RECORD EXTRACTS =
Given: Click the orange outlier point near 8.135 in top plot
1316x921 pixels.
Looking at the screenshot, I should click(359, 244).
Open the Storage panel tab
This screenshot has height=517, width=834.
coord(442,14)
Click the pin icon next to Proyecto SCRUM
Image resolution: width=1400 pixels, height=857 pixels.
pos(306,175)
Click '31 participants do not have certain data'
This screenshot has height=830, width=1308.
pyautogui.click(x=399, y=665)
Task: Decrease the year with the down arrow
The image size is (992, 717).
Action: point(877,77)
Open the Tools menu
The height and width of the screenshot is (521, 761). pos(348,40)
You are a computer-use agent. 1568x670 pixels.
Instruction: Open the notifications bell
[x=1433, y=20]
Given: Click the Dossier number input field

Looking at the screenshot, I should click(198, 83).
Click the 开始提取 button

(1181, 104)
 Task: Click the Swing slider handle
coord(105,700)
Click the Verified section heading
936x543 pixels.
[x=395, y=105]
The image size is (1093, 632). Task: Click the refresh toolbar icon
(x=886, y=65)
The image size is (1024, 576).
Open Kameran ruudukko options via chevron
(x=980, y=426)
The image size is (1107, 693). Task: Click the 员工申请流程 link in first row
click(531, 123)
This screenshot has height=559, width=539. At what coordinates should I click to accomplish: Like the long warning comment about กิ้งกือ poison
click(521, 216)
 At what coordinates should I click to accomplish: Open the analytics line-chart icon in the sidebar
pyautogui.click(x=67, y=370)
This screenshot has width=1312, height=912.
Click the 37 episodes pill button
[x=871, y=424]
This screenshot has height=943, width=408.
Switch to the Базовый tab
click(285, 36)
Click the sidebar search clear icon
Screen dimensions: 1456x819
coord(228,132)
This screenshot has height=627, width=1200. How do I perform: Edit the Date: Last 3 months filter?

WHAT YOU WILL DO = Change every "Task" in the material above to "Goal" and leave everything else as it is.

TASK RESPONSE =
Given: Click the orange outlier point near 8.135 in top plot
1316x921 pixels.
Looking at the screenshot, I should click(359, 244).
Open the Storage panel tab
This screenshot has height=517, width=834.
coord(442,14)
Click the pin icon next to Proyecto SCRUM
Image resolution: width=1400 pixels, height=857 pixels.
pos(306,175)
Click '31 participants do not have certain data'
This screenshot has height=830, width=1308.
pyautogui.click(x=399, y=665)
Goal: Decrease the year with the down arrow
The image size is (992, 717).
Action: point(877,77)
Open the Tools menu
The height and width of the screenshot is (521, 761). pos(348,40)
You are a computer-use agent. 1568x670 pixels.
Instruction: Open the notifications bell
[x=1433, y=20]
Given: Click the Dossier number input field

Looking at the screenshot, I should click(198, 83).
Click the 开始提取 button

(1181, 104)
 Goal: Click the Swing slider handle
coord(105,700)
Click the Verified section heading
936x543 pixels.
[x=395, y=105]
The image size is (1093, 632). Goal: Click the refresh toolbar icon
(x=886, y=65)
The image size is (1024, 576).
Open Kameran ruudukko options via chevron
(x=980, y=426)
The image size is (1107, 693). Goal: Click the 员工申请流程 link in first row
click(531, 123)
This screenshot has height=559, width=539. At what coordinates should I click to accomplish: Like the long warning comment about กิ้งกือ poison
click(521, 216)
 At what coordinates should I click to accomplish: Open the analytics line-chart icon in the sidebar
pyautogui.click(x=67, y=370)
This screenshot has width=1312, height=912.
Click the 37 episodes pill button
[x=871, y=424]
This screenshot has height=943, width=408.
Switch to the Базовый tab
click(285, 36)
Click the sidebar search clear icon
Screen dimensions: 1456x819
coord(228,132)
This screenshot has height=627, width=1200. How do I perform: Edit the Date: Last 3 months filter?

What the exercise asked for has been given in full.